_CONSIGNE_: Dans le texte sur la recherche scientifique, recopiez à l'identique le passage qui va de « On peut définir » jusqu'à « elles sont robustes. ».

_TEXTE FOURNI_:

Recherche appliquée vs recherche fondamentale; En quête de plus d’interaction
Aujourd'hui, plus que jamais, la science et ses applications sont indispensables au développement des sociétés. Le gouvernement ainsi que le secteur privé devraient, par des programmes d'éducation et de recherche adéquats, soutenir d’une manière très active la mise en place d'une capacité scientifique et technologique appropriée socle indispensable d'un développement économique, social et culturel. La promotion de la recherche scientifique est essentielle si l'on veut réaliser un développement et un progrès endogènes.
On peut définir la recherche scientifique comme une activité rationnelle dont les résultats contribuent à la production et au développement de la connaissance. Elle consiste en une démarche organisée et rigoureuse, pour étudier et comprendre. Elle comporte des moments de création d’où surgit la formulation d’approches inédites, qui vont permettre de renouveler les perspectives et les méthodologies, et de procéder à des innovations. La recherche nécessite par ailleurs la communication et la diffusion de ses résultats.Lors d'une participation à un colloque ou à une conférence avec des spécialistes, jaillissent souvent des idées originales. Plus les idées résistent à la critique, plus elles sont robustes.

_ENTRÉES ENREGISTRÉES_:
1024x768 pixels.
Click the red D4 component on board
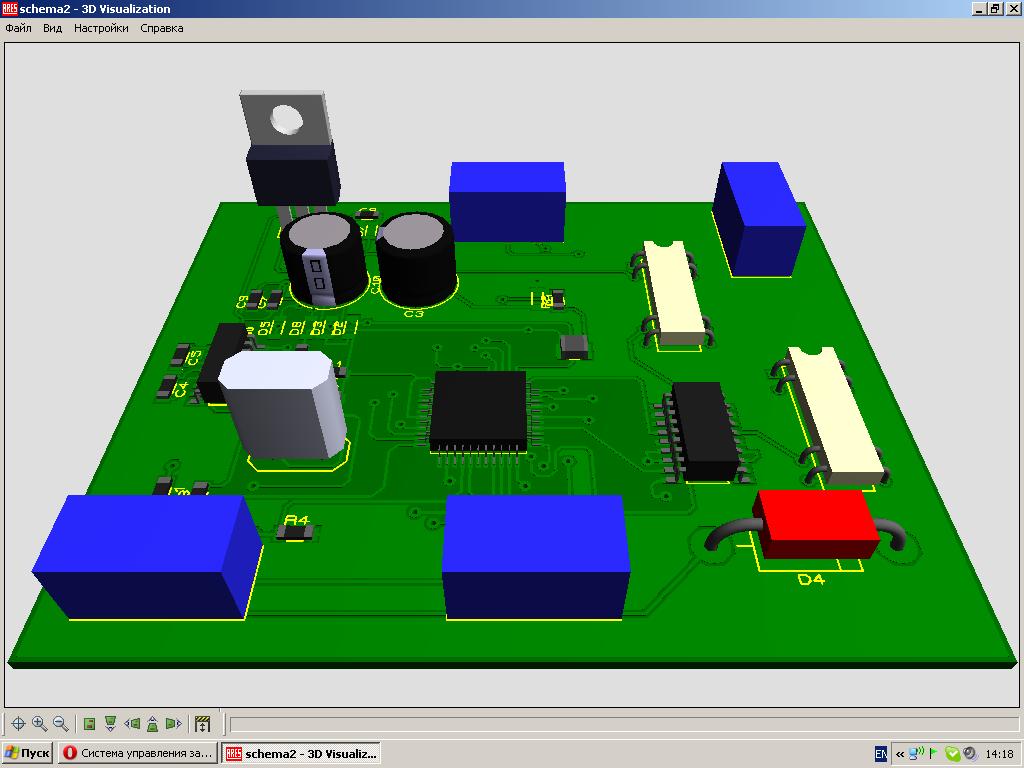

...

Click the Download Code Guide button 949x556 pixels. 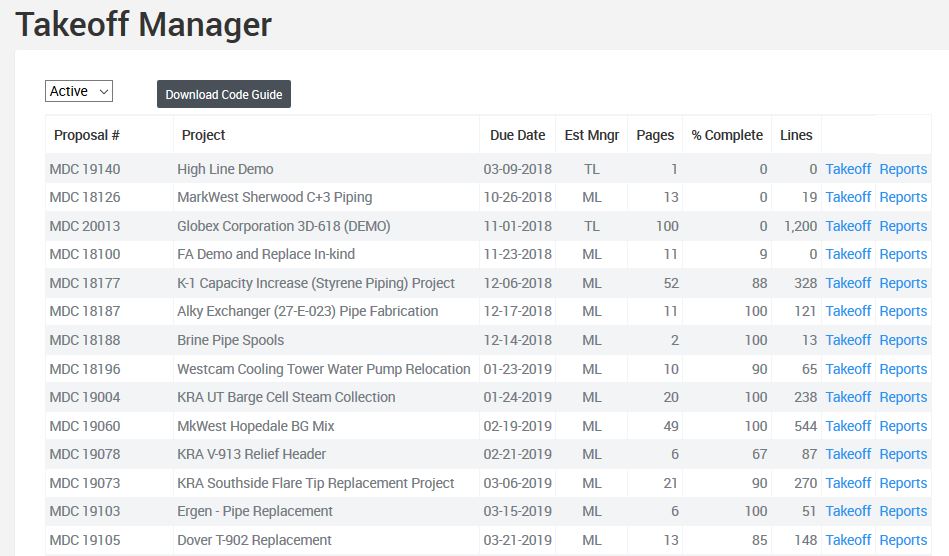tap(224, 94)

_RÉPONSE_:
On peut définir la recherche scientifique comme une activité rationnelle dont les résultats contribuent à la production et au développement de la connaissance. Elle consiste en une démarche organisée et rigoureuse, pour étudier et comprendre. Elle comporte des moments de création d’où surgit la formulation d’approches inédites, qui vont permettre de renouveler les perspectives et les méthodologies, et de procéder à des innovations. La recherche nécessite par ailleurs la communication et la diffusion de ses résultats.Lors d'une participation à un colloque ou à une conférence avec des spécialistes, jaillissent souvent des idées originales. Plus les idées résistent à la critique, plus elles sont robustes.